I don’t hear many people speak about this, but in my journey it has become clear the need to develop opposing sets of qualities.
This means being strong yet flexible, creative yet disciplined, determined yet gentle. Of course, this is easier said than done, but even simply acknowledging this fact can be helpful in pointing you some blind spots.
Life is rich and complex. We need more than one set of skills to live well and flourish. Sometimes we need to accept things, and at other times change them. And there is no easy way to tell the difference.”
Exercise: Think of your top 3 personal qualities. What are the opposing virtues, qualities, or attitudes that you need to cultivate to balance these?
Holding on versus letting go
The final perspective on balance is really short and simple. It is from poet Rumi, who said:
Life is a balance of holding on and letting go.
Exercise: Ask yourself: what do you need to hold onto? What do you need to let go of?
I would suggest that for a lot of us, the kind of stuff that falls into the first category is connection, self care practices, and activities we find fun and meaningful.
five stages to restore balance and harmony
Here are five steps you can use to become your own self-correcting beacon of balance and harmony.

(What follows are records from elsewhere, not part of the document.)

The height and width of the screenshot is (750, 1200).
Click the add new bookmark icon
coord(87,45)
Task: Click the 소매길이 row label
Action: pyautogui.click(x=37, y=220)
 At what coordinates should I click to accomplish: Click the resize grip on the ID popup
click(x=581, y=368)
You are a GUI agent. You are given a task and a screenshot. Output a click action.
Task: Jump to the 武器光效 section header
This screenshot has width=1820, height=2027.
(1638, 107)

stage 1 – know what you value
As usual, it starts with self awareness. We have to to know ourselves. We have to know what we value.
Ways to understand what you value more is by deconditioning yourself from other people’s values and developing your own. Also try getting more in touch with what ignites your curiosity and creativity.

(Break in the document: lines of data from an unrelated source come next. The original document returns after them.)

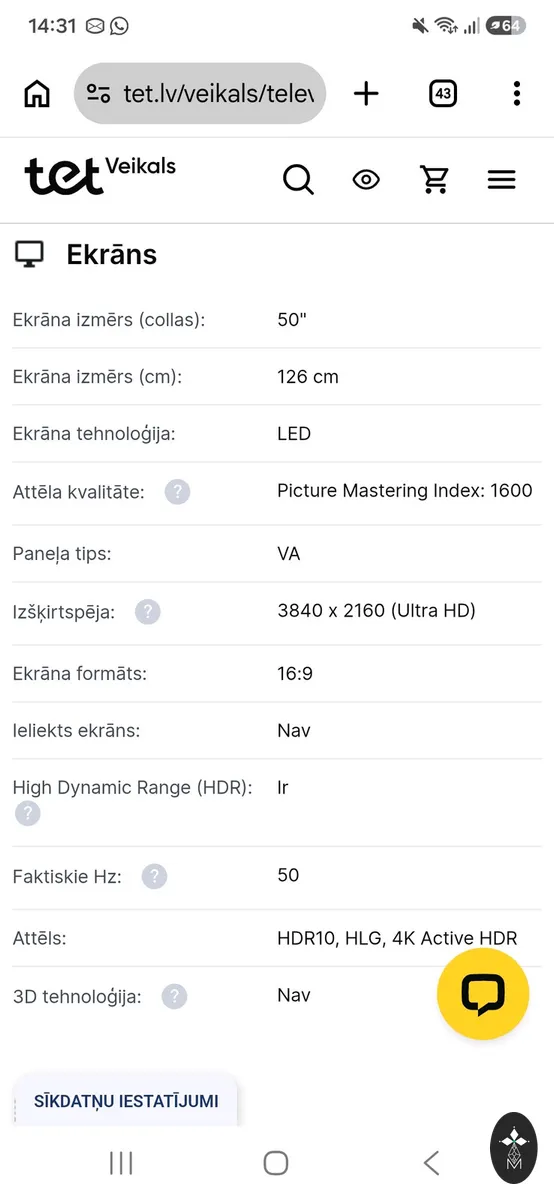Open the browser three-dot overflow menu
The width and height of the screenshot is (554, 1200).
(x=516, y=94)
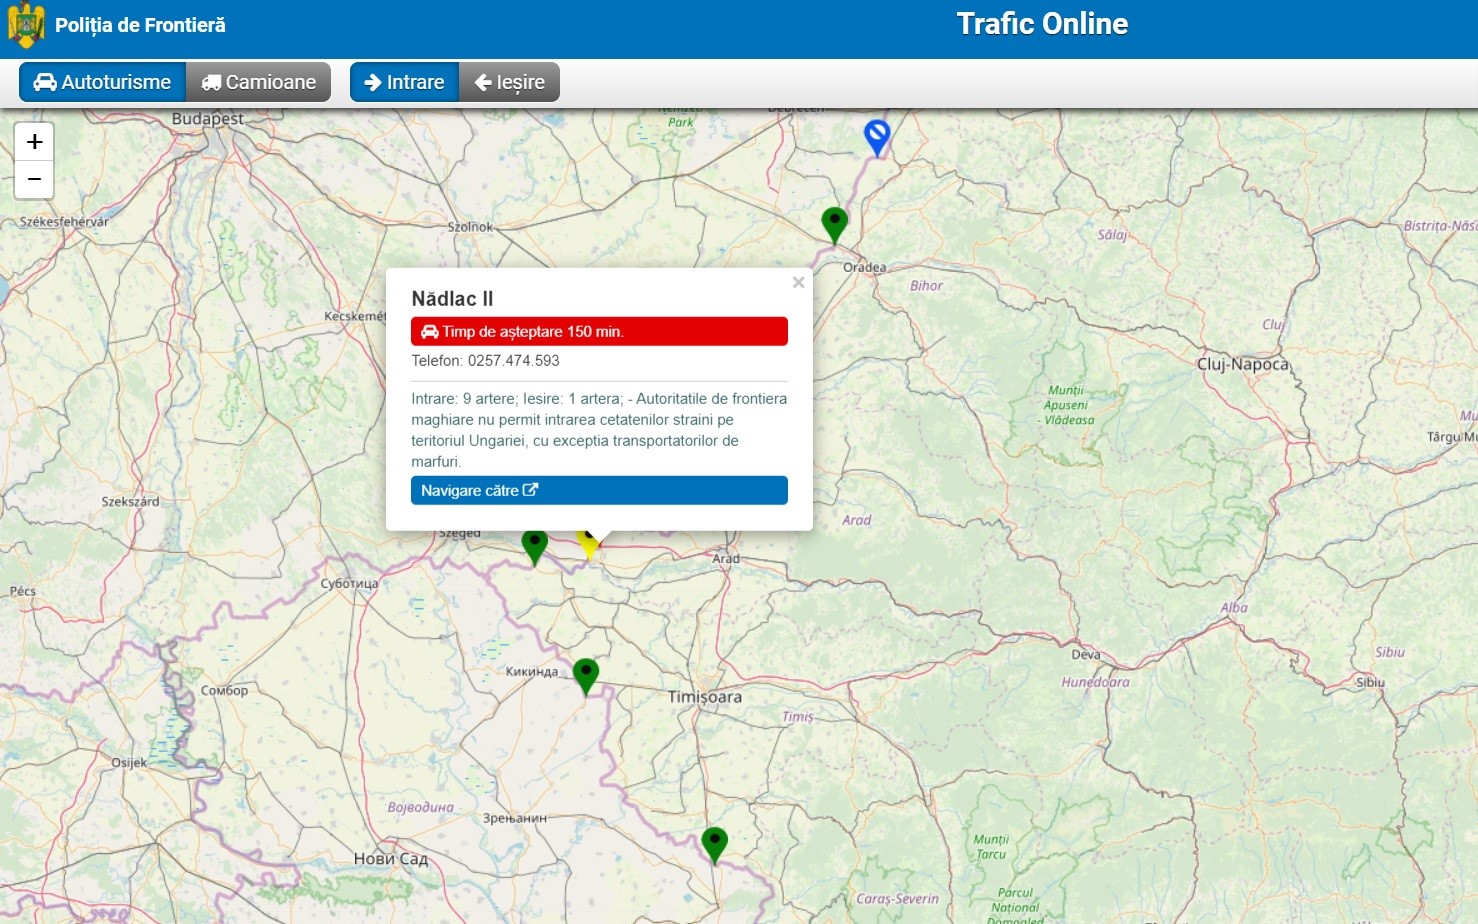Click the Poliția de Frontieră coat of arms logo
Viewport: 1478px width, 924px height.
click(26, 25)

stage 2 – define what you value
No need to write it down (although I would recommend it).
Think of a few general statements about how balance looks. Or have them clear in your mind.

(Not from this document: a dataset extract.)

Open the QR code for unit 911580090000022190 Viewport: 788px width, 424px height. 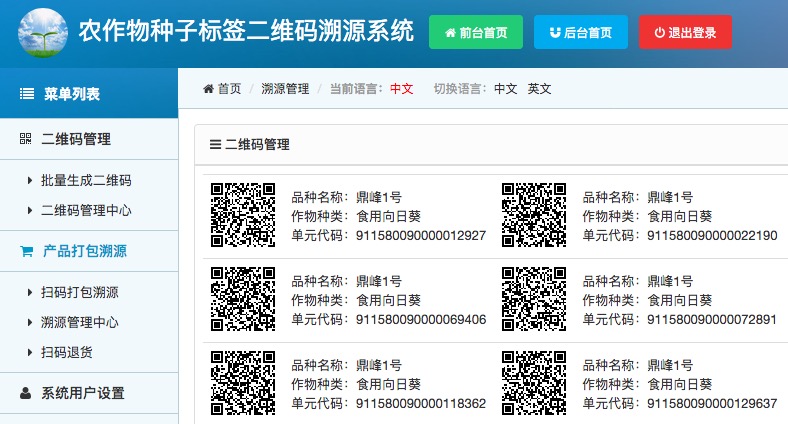534,215
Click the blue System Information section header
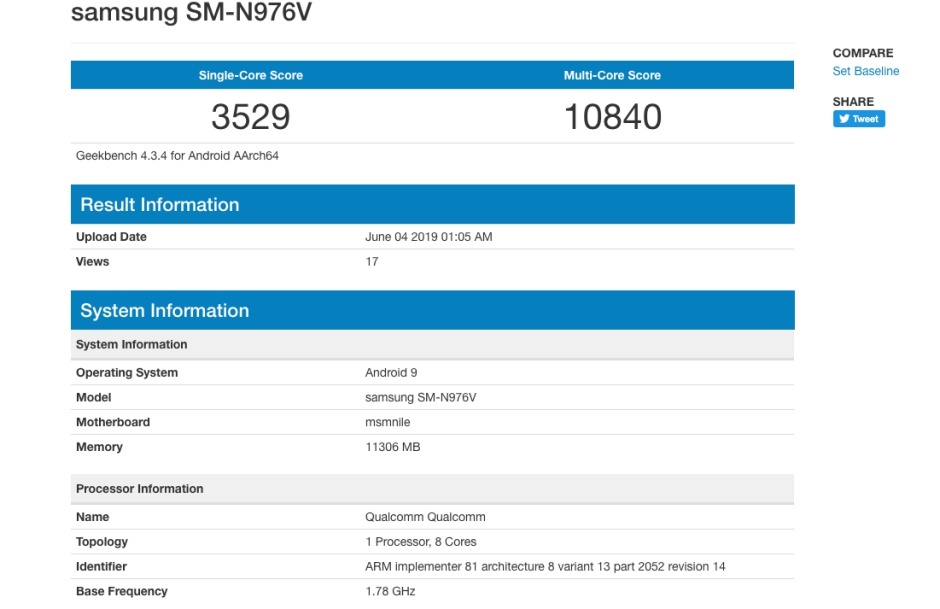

I would avoid other people’s notions of how balance looks. For example, ‘everything in moderation’, or spending the same number of hours on work as you do on personal activities. These things might not be desirable or realistic for you and therefore they are not helpful.
For me, balance looks like:
- several hours of deep work every day.
- having a few people I am close to, close in proximity.
- spending some time meeting and talking to new people regularly.
- weekly time spent learning and immersing myself in new subjects/ideas.
- daily yoga practice.
- plenty of walking.
- daily rest time/solitude.
- minimal late nights/alcohol consumption.
This lifestyle would be totally out of balance for some people – it would be too introverted. You have to figure out what’s right for you.
everything changes – including you
Another thing is to bear in mind when defining balance is that everything is changing all the time. The right balance for you today may not be the right balance for you tomorrow, or next week or next month. Our priorities change.
Part of maintaining balance is handling change. I wrote about that more here.
stage 3 – enforcing boundaries
If values are our script, then enforcing boundaries is our main tool for embodying balance in life. For many people, this is their major stumbling point. It involves being good at saying no (and for a minority of us, saying yes more).
Get good at saying no!
stage 4 – tuning in
My experience is that self monitoring is best handled through the tools of mindfulness and self reflection (such as asking yourself questions).
stage 5 – readjusting
Self correcting is easy once you know what activities you need to focus on or tone down on. Again, it is often an exercise in speaking up and asserting boundaries. At other times, it means cranking up the honesty dial on ourselves and admitting we need to change some habits.
bonus balance strategy – acceptance
Why is acceptance a balance strategy?
Non acceptance of your emotions about your personal circumstances will not help you to create or know balance. It is a state of delusion. I wrote about that more here.
Practice acceptance for better balance – and better everything else in life!
Summary – 5 stages to balance
To recap, the 3 strategies that’ll help you to assess your levels of balance:
- looking at internal/external aspects.
- assessing personal qualities.
- seeing where you can hold on and let go.
The 5 strategies that’ll help you to create/restore balance:
- know what you value.
- define it.
- set up boundaries.
- tune in and reflect.
- self correct.
Bonus practice: accepting your emotions.